Ademola Lookman forced David Raya into action. Gabriel Magalhães threw himself into blocks like a man defending national borders. And Antoine Griezmann hovered, waiting for the moment that never quite came.
Until, of course, VAR decided it was time.
The penalty that wasn’t… until it was
Marcos Llorente shoots. The ball hits Ben White’s leg. Then his hand. Then the referee points nowhere… until a man in a room miles away tells him to point somewhere very specific.
Penalty.
You can argue law. You can argue intent. You can argue physics. None of it matters once the monitor gets involved.
: a reminder
If there was one moment of pure, undisputed quality, it was the finish.
Julián Álvarez didn’t pass the ball into the net — he detonated it. Top corner. David Raya didn’t move, because sometimes movement is just a waste of energy.
If anyone was wondering why Europe keeps circling him, this was your answer.
The chaos continues
From there, it unravelled beautifully:
- Antoine Griezmann hits the bar
- Ademola Lookman misses a sitter
- Arsenal cling on
- Then nearly steal it
Late on, Eberechi Eze thought he’d won it — darting in, going down, penalty given…
…and then, inevitably, taken away.
Because this wasn’t a football match. This was a VAR documentary with football in the background.
Arsenal verdict: gritty, but there’s a ceiling
Mikel Arteta will take this. He has to.
Defensively, Arsenal were excellent under pressure. David Raya made big saves. Gabriel Magalhães was immense. The structure held.
But going forward? Let’s not pretend.
There were moments — mainly involving Viktor Gyokeres’s chaos or Eberechi Eze’s spark — but not enough sustained threat to properly control the tie.
Still, 1–1 away in a semi-final?
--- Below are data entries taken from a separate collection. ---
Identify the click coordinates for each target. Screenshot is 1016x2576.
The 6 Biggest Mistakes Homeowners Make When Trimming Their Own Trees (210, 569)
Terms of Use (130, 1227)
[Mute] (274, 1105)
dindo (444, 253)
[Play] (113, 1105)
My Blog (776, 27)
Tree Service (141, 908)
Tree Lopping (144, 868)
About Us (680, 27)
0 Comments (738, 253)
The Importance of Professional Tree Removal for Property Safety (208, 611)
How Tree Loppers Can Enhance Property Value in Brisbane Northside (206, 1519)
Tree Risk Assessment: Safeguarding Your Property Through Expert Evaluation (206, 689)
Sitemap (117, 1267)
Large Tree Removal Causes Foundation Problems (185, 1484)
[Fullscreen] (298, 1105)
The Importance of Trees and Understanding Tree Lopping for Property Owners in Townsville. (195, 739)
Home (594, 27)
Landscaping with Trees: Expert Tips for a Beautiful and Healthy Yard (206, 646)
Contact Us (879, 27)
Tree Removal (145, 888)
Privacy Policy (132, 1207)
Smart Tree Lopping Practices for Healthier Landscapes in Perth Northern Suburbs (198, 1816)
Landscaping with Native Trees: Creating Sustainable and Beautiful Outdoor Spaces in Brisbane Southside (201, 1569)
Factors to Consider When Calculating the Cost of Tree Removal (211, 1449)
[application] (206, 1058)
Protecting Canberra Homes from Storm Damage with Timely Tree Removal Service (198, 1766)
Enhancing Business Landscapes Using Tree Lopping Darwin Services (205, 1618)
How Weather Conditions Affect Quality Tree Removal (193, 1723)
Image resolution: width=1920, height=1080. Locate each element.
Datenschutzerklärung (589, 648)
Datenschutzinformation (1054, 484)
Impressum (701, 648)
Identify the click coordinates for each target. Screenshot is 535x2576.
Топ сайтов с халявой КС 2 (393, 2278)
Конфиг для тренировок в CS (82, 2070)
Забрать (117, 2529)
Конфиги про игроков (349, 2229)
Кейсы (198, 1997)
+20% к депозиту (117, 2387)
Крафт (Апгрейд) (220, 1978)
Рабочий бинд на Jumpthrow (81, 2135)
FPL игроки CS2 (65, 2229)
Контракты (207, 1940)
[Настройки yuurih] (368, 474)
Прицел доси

You don’t complain. You reload.
Atlético verdict: dangerous, but wasteful
Diego Simeone will be the angrier man tonight.
His side had the momentum, the chances, the territory — and didn’t finish it.
Julián Álvarez delivered. Others didn’t.
And at this level, that’s the difference between almost and final.
The real story: it’s perfectly set up
Forget the noise. Strip away the VAR debates, the what-ifs, the grievances.
This is exactly where you want it:
Level.
Second leg: north London.
And if this first instalment was this chaotic, the return leg might just tip into something unforgettable.